WHAT TO WORK ON: Nothing in the records may be left out; restate them word for word.

(Stored items)
Content starts
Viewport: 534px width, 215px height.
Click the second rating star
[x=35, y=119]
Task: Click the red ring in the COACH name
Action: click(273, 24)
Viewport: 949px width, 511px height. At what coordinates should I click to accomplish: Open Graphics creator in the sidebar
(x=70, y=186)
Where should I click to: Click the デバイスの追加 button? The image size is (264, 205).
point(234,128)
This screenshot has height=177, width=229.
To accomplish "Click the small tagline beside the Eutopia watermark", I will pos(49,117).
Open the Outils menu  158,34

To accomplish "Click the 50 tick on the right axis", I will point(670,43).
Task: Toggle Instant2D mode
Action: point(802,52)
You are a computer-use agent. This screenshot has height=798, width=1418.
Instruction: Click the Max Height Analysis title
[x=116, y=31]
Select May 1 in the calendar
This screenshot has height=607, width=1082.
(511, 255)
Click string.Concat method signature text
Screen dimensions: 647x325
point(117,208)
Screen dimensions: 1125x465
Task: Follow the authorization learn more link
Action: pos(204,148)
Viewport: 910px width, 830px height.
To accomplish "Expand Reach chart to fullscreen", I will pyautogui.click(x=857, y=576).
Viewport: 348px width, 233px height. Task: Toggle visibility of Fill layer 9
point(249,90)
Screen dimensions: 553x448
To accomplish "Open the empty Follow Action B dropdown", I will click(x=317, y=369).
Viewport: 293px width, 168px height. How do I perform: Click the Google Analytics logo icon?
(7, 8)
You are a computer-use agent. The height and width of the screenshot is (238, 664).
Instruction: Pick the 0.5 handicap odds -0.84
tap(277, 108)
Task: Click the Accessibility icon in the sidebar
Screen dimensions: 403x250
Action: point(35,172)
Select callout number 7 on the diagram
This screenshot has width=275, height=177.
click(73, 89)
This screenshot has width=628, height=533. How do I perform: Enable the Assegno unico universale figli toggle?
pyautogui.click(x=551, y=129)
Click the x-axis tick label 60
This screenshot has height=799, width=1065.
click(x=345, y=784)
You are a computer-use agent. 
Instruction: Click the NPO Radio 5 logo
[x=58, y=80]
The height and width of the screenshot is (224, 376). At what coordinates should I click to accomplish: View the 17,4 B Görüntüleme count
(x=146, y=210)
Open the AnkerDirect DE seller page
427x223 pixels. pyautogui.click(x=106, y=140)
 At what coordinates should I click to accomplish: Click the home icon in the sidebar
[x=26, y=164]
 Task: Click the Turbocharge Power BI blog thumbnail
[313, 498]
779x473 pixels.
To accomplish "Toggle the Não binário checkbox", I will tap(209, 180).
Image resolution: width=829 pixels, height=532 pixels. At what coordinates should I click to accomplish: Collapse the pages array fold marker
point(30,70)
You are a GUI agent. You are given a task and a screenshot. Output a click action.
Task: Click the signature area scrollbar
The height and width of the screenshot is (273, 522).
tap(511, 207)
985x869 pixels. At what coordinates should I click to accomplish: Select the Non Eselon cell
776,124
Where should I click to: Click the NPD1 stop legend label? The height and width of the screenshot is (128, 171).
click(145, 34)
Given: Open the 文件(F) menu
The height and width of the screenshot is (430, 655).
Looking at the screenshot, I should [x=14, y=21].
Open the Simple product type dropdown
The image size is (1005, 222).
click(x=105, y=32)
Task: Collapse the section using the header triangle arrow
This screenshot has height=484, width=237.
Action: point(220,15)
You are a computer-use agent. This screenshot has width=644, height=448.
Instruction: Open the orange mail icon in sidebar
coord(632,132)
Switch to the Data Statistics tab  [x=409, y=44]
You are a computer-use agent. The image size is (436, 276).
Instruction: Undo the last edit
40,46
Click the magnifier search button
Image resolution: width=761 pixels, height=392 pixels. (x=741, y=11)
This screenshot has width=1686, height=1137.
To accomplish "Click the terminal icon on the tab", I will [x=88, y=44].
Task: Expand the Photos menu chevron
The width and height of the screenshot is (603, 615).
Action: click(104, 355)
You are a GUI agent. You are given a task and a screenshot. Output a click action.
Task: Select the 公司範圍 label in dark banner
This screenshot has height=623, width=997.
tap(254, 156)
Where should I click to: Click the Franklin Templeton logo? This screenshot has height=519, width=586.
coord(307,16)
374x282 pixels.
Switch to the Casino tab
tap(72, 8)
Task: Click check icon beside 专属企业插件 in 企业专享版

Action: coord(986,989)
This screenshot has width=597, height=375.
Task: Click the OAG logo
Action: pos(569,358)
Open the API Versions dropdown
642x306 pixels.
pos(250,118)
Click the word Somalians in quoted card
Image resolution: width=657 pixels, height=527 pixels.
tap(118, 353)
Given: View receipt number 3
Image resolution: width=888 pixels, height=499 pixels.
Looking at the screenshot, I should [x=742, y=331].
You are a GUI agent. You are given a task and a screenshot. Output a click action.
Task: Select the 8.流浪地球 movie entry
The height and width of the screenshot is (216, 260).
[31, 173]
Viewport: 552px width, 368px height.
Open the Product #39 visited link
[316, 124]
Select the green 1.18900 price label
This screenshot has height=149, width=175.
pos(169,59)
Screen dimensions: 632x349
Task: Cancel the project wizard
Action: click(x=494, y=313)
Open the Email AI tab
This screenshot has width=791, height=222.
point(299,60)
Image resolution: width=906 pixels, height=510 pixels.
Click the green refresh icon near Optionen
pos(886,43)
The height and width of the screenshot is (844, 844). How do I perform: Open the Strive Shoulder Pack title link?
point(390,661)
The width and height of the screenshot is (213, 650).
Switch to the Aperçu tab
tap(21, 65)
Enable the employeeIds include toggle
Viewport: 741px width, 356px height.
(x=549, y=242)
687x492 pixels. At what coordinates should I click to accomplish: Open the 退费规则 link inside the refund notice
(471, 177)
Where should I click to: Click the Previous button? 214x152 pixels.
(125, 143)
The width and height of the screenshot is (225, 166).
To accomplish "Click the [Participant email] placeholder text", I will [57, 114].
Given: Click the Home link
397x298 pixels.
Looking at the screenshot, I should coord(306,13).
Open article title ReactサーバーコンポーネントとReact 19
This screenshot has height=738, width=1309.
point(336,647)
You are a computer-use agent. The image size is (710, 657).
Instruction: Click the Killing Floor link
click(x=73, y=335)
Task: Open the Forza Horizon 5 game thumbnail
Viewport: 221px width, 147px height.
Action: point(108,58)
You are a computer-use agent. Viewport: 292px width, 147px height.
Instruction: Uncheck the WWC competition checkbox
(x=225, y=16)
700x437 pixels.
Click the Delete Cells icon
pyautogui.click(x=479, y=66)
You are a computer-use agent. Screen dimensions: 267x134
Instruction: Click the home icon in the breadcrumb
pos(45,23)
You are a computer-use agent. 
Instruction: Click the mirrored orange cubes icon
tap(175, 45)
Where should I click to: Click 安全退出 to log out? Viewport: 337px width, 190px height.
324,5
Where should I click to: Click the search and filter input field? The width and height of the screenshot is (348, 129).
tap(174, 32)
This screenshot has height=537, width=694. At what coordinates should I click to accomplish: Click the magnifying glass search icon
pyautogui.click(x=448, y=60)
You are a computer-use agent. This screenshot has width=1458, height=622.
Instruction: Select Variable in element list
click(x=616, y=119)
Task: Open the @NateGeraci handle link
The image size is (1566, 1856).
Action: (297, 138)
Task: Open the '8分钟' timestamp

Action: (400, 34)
Content ends
SOLUTION TO THIS TASK:
Viewport: 534px width, 215px height.
Click the second rating star
[x=35, y=119]
Task: Click the red ring in the COACH name
Action: click(273, 24)
Viewport: 949px width, 511px height. At what coordinates should I click to accomplish: Open Graphics creator in the sidebar
(x=70, y=186)
Where should I click to: Click the デバイスの追加 button? The image size is (264, 205).
point(234,128)
This screenshot has height=177, width=229.
To accomplish "Click the small tagline beside the Eutopia watermark", I will pos(49,117).
Open the Outils menu  158,34

To accomplish "Click the 50 tick on the right axis", I will point(670,43).
Task: Toggle Instant2D mode
Action: point(802,52)
You are a computer-use agent. This screenshot has height=798, width=1418.
Instruction: Click the Max Height Analysis title
[x=116, y=31]
Select May 1 in the calendar
This screenshot has height=607, width=1082.
(511, 255)
Click string.Concat method signature text
Screen dimensions: 647x325
point(117,208)
Screen dimensions: 1125x465
Task: Follow the authorization learn more link
Action: pos(204,148)
Viewport: 910px width, 830px height.
To accomplish "Expand Reach chart to fullscreen", I will pyautogui.click(x=857, y=576).
Viewport: 348px width, 233px height. Task: Toggle visibility of Fill layer 9
point(249,90)
Screen dimensions: 553x448
To accomplish "Open the empty Follow Action B dropdown", I will click(x=317, y=369).
Viewport: 293px width, 168px height. How do I perform: Click the Google Analytics logo icon?
(7, 8)
You are a computer-use agent. The height and width of the screenshot is (238, 664).
Instruction: Pick the 0.5 handicap odds -0.84
tap(277, 108)
Task: Click the Accessibility icon in the sidebar
Screen dimensions: 403x250
Action: point(35,172)
Select callout number 7 on the diagram
This screenshot has width=275, height=177.
click(73, 89)
This screenshot has width=628, height=533. How do I perform: Enable the Assegno unico universale figli toggle?
pyautogui.click(x=551, y=129)
Click the x-axis tick label 60
This screenshot has height=799, width=1065.
click(x=345, y=784)
You are a computer-use agent. 
Instruction: Click the NPO Radio 5 logo
[x=58, y=80]
The height and width of the screenshot is (224, 376). At what coordinates should I click to accomplish: View the 17,4 B Görüntüleme count
(x=146, y=210)
Open the AnkerDirect DE seller page
427x223 pixels. pyautogui.click(x=106, y=140)
 At what coordinates should I click to accomplish: Click the home icon in the sidebar
[x=26, y=164]
 Task: Click the Turbocharge Power BI blog thumbnail
[313, 498]
779x473 pixels.
To accomplish "Toggle the Não binário checkbox", I will tap(209, 180).
Image resolution: width=829 pixels, height=532 pixels. At what coordinates should I click to accomplish: Collapse the pages array fold marker
point(30,70)
You are a GUI agent. You are given a task and a screenshot. Output a click action.
Task: Click the signature area scrollbar
The height and width of the screenshot is (273, 522).
tap(511, 207)
985x869 pixels. At what coordinates should I click to accomplish: Select the Non Eselon cell
776,124
Where should I click to: Click the NPD1 stop legend label? The height and width of the screenshot is (128, 171).
click(145, 34)
Given: Open the 文件(F) menu
The height and width of the screenshot is (430, 655).
Looking at the screenshot, I should [x=14, y=21].
Open the Simple product type dropdown
The image size is (1005, 222).
click(x=105, y=32)
Task: Collapse the section using the header triangle arrow
This screenshot has height=484, width=237.
Action: point(220,15)
You are a computer-use agent. This screenshot has width=644, height=448.
Instruction: Open the orange mail icon in sidebar
coord(632,132)
Switch to the Data Statistics tab  [x=409, y=44]
You are a computer-use agent. The image size is (436, 276).
Instruction: Undo the last edit
40,46
Click the magnifier search button
Image resolution: width=761 pixels, height=392 pixels. (x=741, y=11)
This screenshot has width=1686, height=1137.
To accomplish "Click the terminal icon on the tab", I will [x=88, y=44].
Task: Expand the Photos menu chevron
The width and height of the screenshot is (603, 615).
Action: click(104, 355)
You are a GUI agent. You are given a task and a screenshot. Output a click action.
Task: Select the 公司範圍 label in dark banner
This screenshot has height=623, width=997.
tap(254, 156)
Where should I click to: Click the Franklin Templeton logo? This screenshot has height=519, width=586.
coord(307,16)
374x282 pixels.
Switch to the Casino tab
tap(72, 8)
Task: Click check icon beside 专属企业插件 in 企业专享版

Action: coord(986,989)
This screenshot has width=597, height=375.
Task: Click the OAG logo
Action: pos(569,358)
Open the API Versions dropdown
642x306 pixels.
pos(250,118)
Click the word Somalians in quoted card
Image resolution: width=657 pixels, height=527 pixels.
tap(118, 353)
Given: View receipt number 3
Image resolution: width=888 pixels, height=499 pixels.
Looking at the screenshot, I should [x=742, y=331].
You are a GUI agent. You are given a task and a screenshot. Output a click action.
Task: Select the 8.流浪地球 movie entry
The height and width of the screenshot is (216, 260).
[31, 173]
Viewport: 552px width, 368px height.
Open the Product #39 visited link
[316, 124]
Select the green 1.18900 price label
This screenshot has height=149, width=175.
pos(169,59)
Screen dimensions: 632x349
Task: Cancel the project wizard
Action: click(x=494, y=313)
Open the Email AI tab
This screenshot has width=791, height=222.
point(299,60)
Image resolution: width=906 pixels, height=510 pixels.
Click the green refresh icon near Optionen
pos(886,43)
The height and width of the screenshot is (844, 844). How do I perform: Open the Strive Shoulder Pack title link?
point(390,661)
The width and height of the screenshot is (213, 650).
Switch to the Aperçu tab
tap(21, 65)
Enable the employeeIds include toggle
Viewport: 741px width, 356px height.
(x=549, y=242)
687x492 pixels. At what coordinates should I click to accomplish: Open the 退费规则 link inside the refund notice
(471, 177)
Where should I click to: Click the Previous button? 214x152 pixels.
(125, 143)
The width and height of the screenshot is (225, 166).
To accomplish "Click the [Participant email] placeholder text", I will [57, 114].
Given: Click the Home link
397x298 pixels.
Looking at the screenshot, I should coord(306,13).
Open article title ReactサーバーコンポーネントとReact 19
This screenshot has height=738, width=1309.
point(336,647)
You are a computer-use agent. The image size is (710, 657).
Instruction: Click the Killing Floor link
click(x=73, y=335)
Task: Open the Forza Horizon 5 game thumbnail
Viewport: 221px width, 147px height.
Action: point(108,58)
You are a computer-use agent. Viewport: 292px width, 147px height.
Instruction: Uncheck the WWC competition checkbox
(x=225, y=16)
700x437 pixels.
Click the Delete Cells icon
pyautogui.click(x=479, y=66)
You are a computer-use agent. Screen dimensions: 267x134
Instruction: Click the home icon in the breadcrumb
pos(45,23)
You are a computer-use agent. 
Instruction: Click the mirrored orange cubes icon
tap(175, 45)
Where should I click to: Click 安全退出 to log out? Viewport: 337px width, 190px height.
324,5
Where should I click to: Click the search and filter input field? The width and height of the screenshot is (348, 129).
tap(174, 32)
This screenshot has height=537, width=694. At what coordinates should I click to accomplish: Click the magnifying glass search icon
pyautogui.click(x=448, y=60)
You are a computer-use agent. This screenshot has width=1458, height=622.
Instruction: Select Variable in element list
click(x=616, y=119)
Task: Open the @NateGeraci handle link
The image size is (1566, 1856).
Action: (297, 138)
Task: Open the '8分钟' timestamp

Action: (400, 34)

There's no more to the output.